## EXERCISE DIRECTIONS
Lines from the one holding "Switch to the Classify tab" through the end of the entries, inclusive, form the whole output; reproduce them exactly and omit pictures.

--- MATERIAL SHOWN Enclosed Below ---

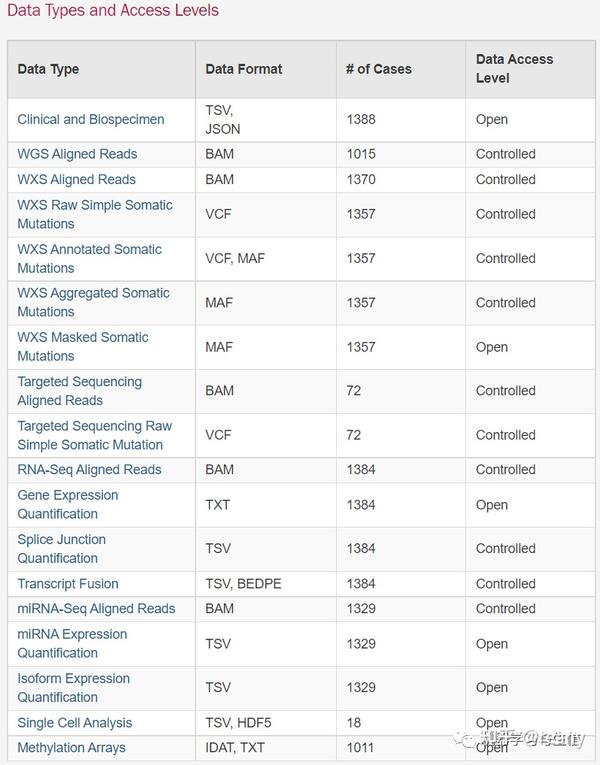This screenshot has width=600, height=765.
Task: Open Isoform Expression Quantification link
Action: click(x=73, y=678)
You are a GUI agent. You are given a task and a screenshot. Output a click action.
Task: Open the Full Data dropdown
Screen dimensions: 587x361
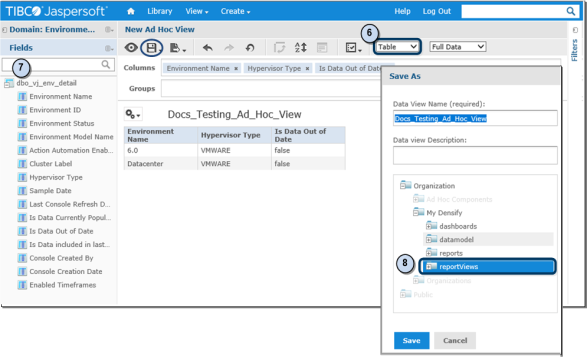click(x=457, y=47)
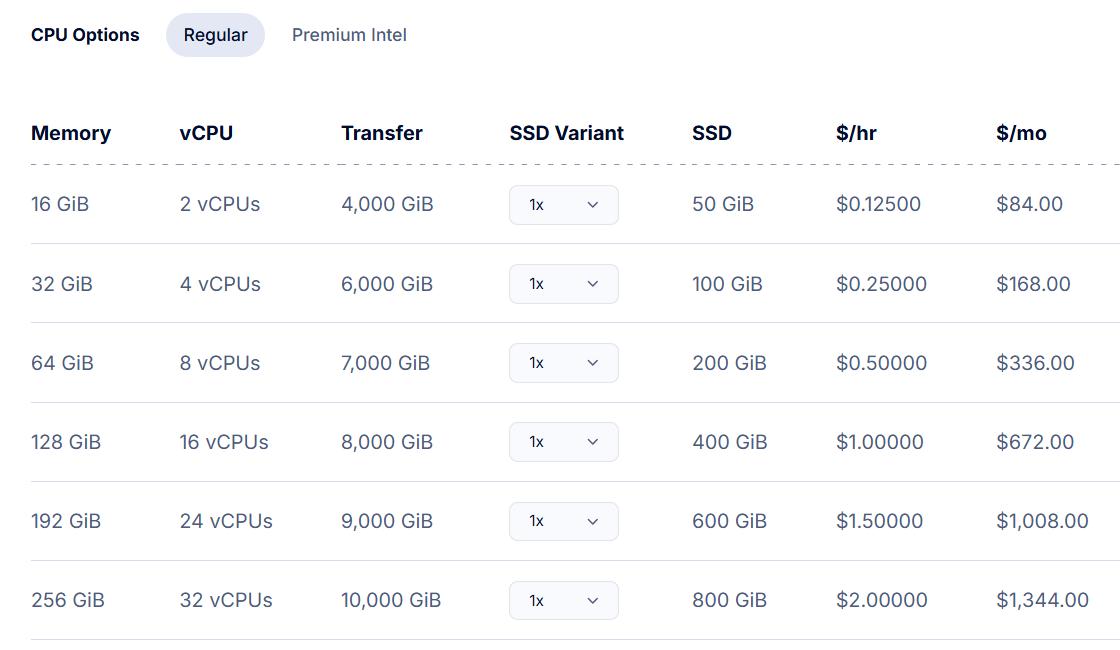The image size is (1120, 650).
Task: Click the chevron arrow in the 24 vCPUs row
Action: tap(592, 521)

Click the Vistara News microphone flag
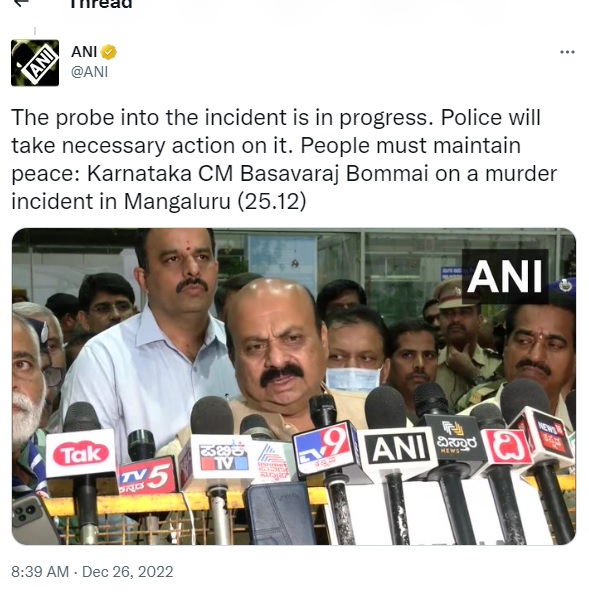point(455,439)
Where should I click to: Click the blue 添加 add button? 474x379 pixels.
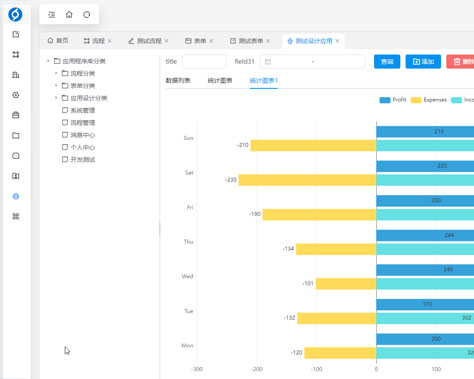coord(423,62)
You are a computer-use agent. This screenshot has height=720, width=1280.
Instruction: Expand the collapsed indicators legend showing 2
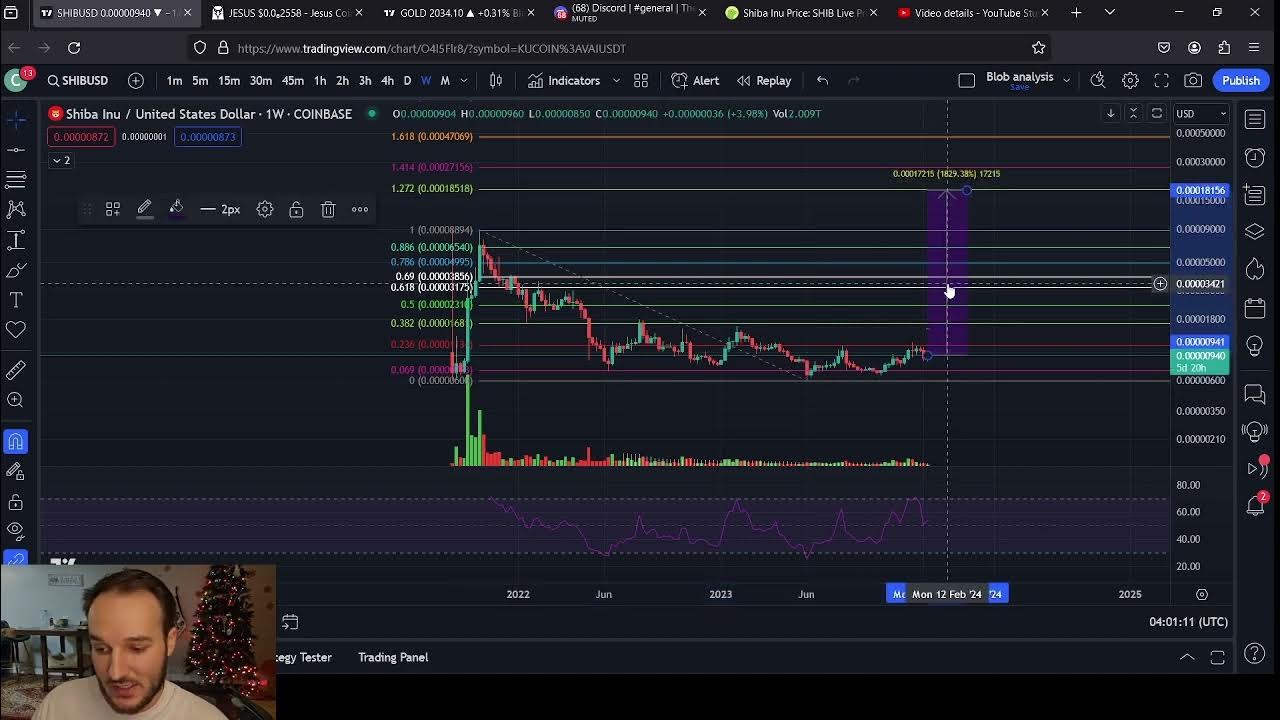click(61, 160)
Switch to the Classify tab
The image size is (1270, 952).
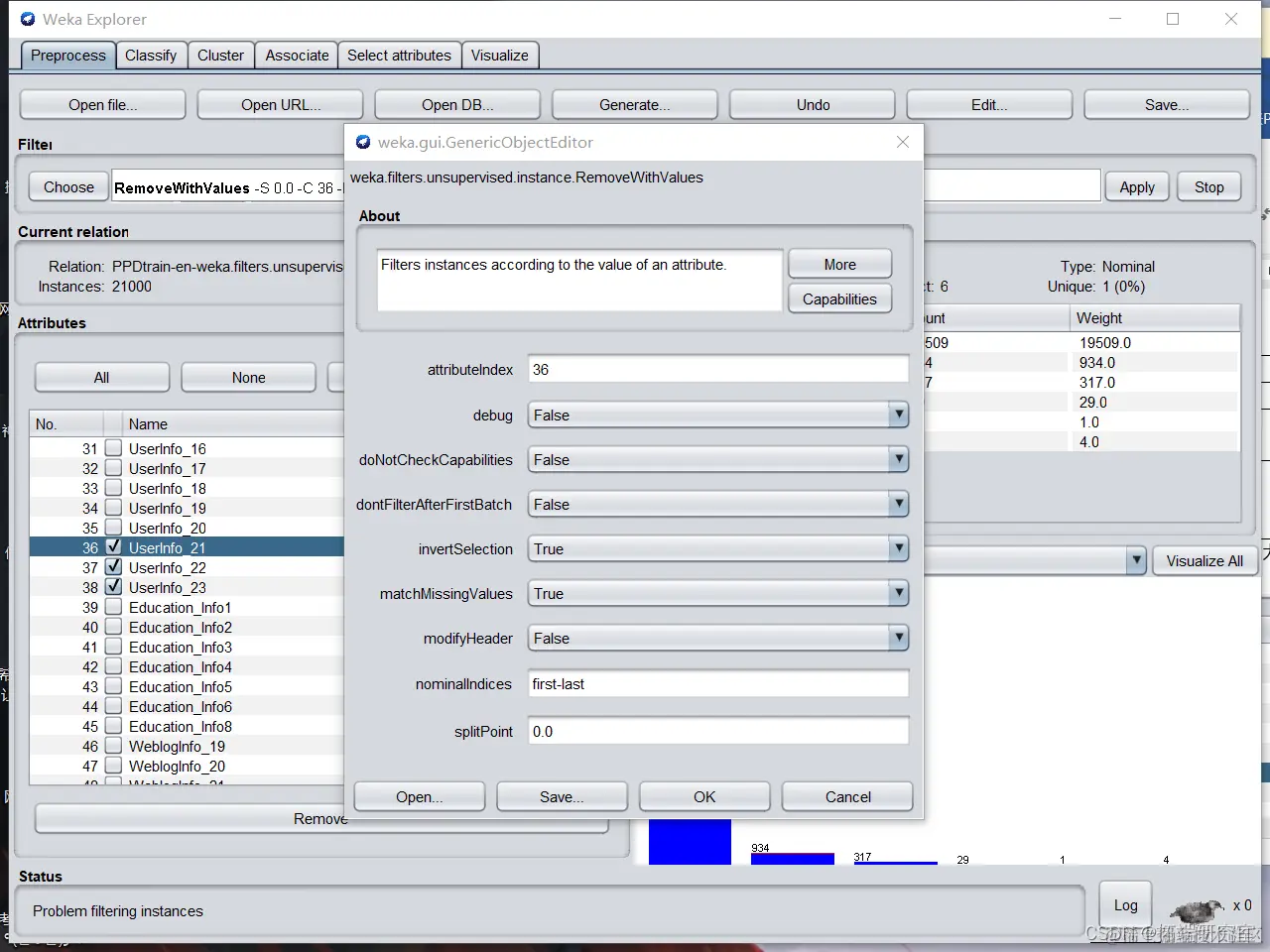coord(151,56)
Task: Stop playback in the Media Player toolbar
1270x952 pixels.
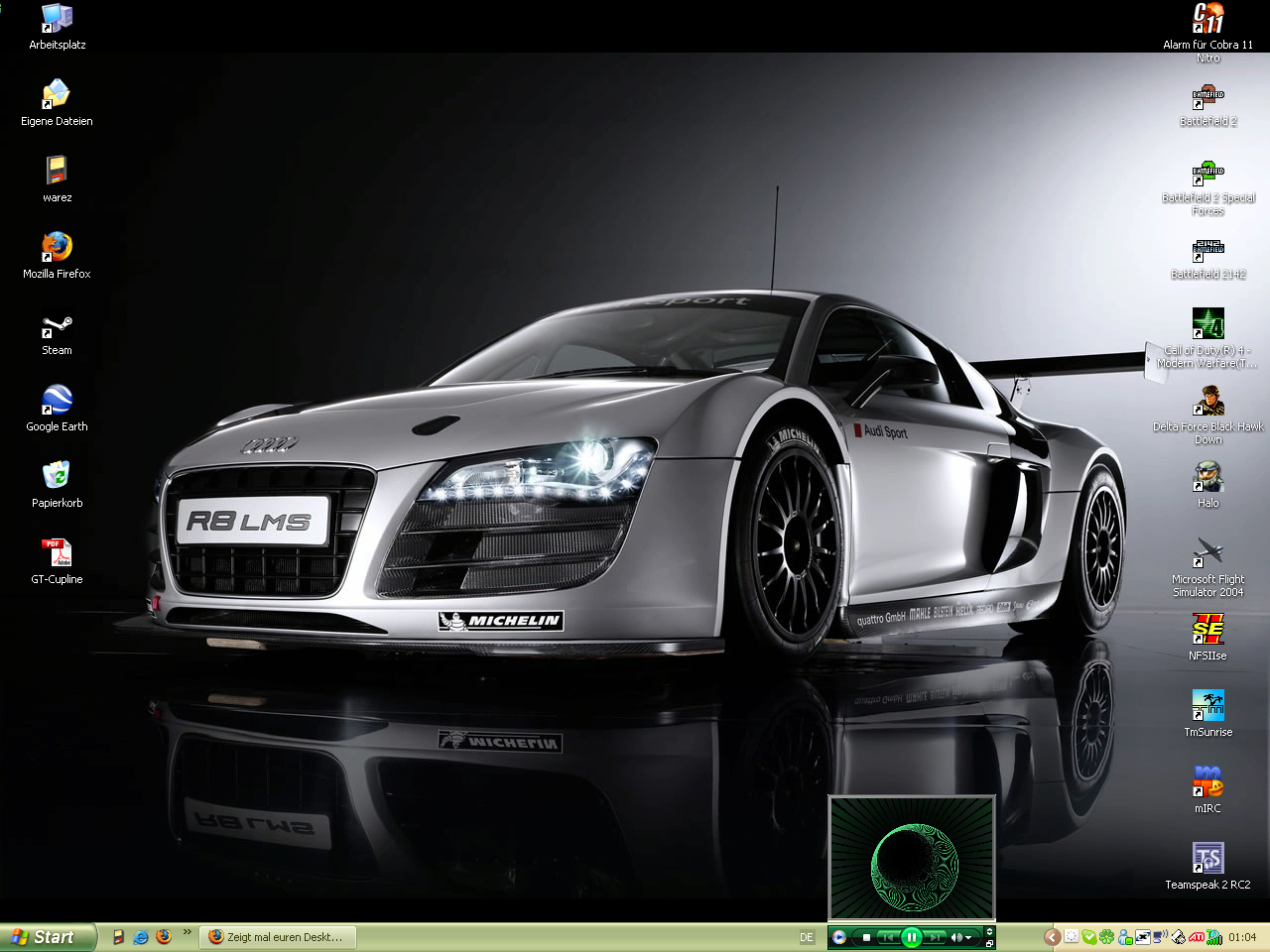Action: click(x=866, y=937)
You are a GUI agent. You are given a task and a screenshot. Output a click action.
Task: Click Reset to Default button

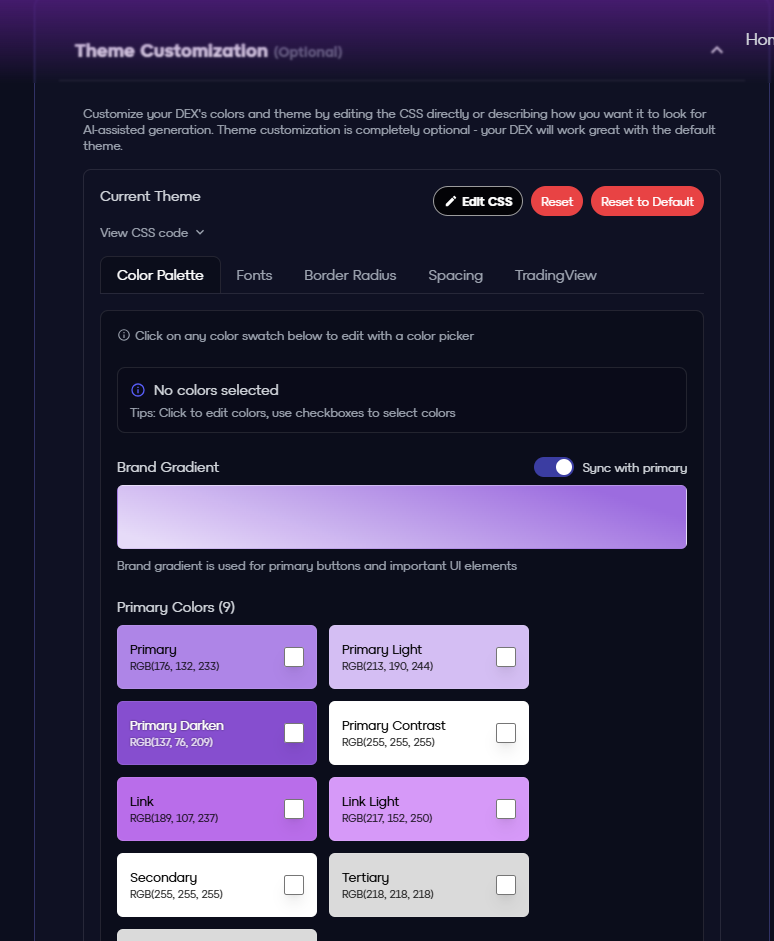point(647,202)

--- End of Enclosed MATERIAL SHOWN ---

## OUTPUT FOR THIS TASK
Switch to the Classify tab
The image size is (1270, 952).
coord(151,56)
Task: Stop playback in the Media Player toolbar
1270x952 pixels.
Action: click(x=866, y=937)
You are a GUI agent. You are given a task and a screenshot. Output a click action.
Task: Click Reset to Default button

point(647,202)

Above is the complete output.